### RECORD EXCERPTS
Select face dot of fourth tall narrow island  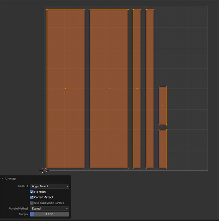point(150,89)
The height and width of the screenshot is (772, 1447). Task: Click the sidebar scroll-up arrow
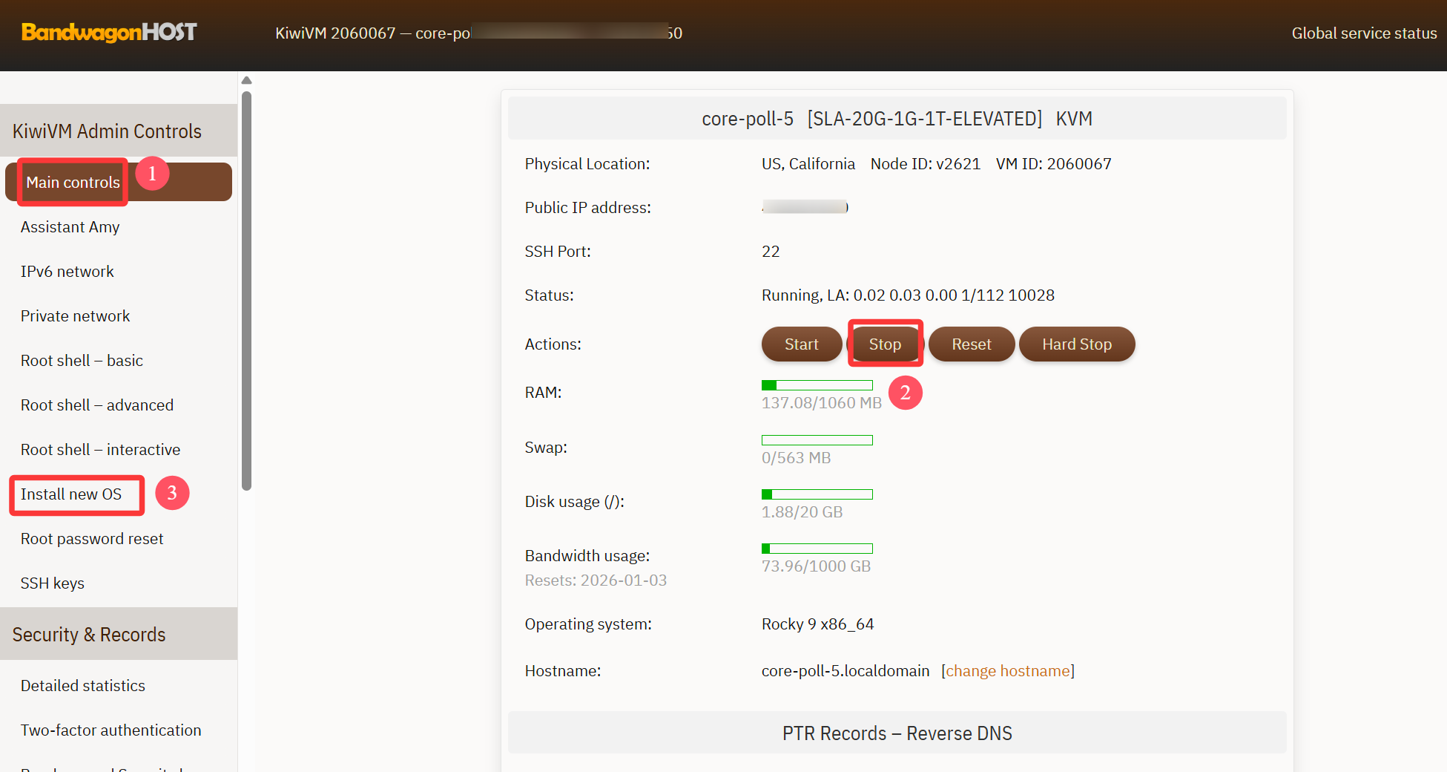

* * *

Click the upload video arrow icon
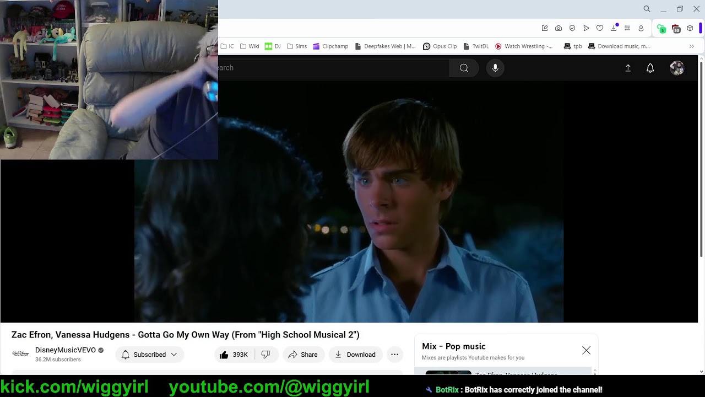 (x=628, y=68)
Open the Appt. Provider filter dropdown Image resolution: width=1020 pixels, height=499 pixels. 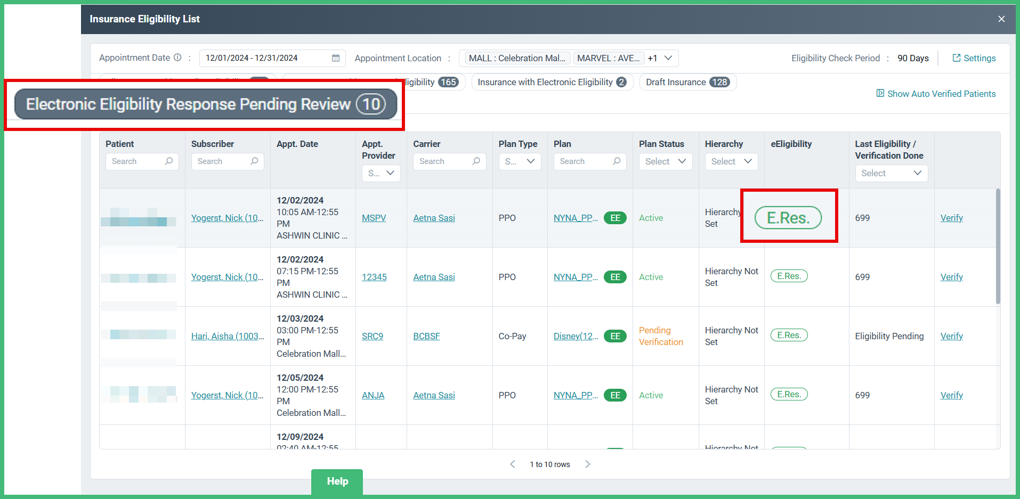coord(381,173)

...

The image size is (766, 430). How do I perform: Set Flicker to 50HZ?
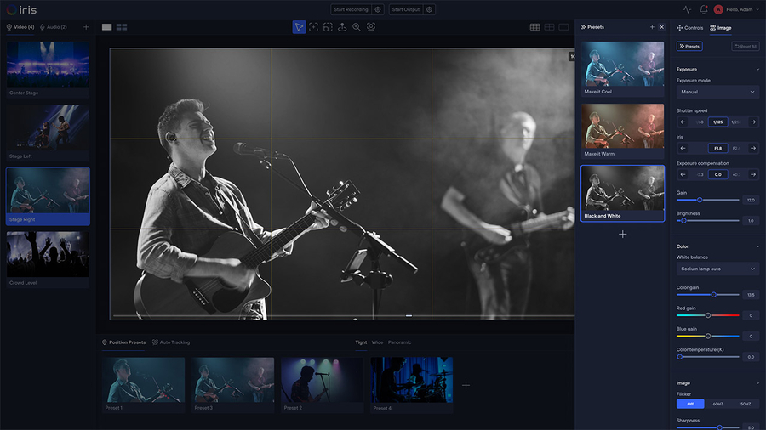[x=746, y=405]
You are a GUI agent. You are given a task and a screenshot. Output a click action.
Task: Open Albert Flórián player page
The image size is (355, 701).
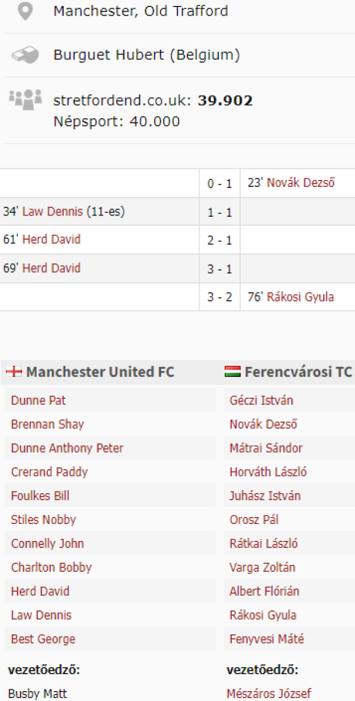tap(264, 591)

### THE PROBLEM
If a line of the records above contains the word "screenshot", count it; then give the total and nothing more.

### SOLUTION TO THIS PROBLEM
2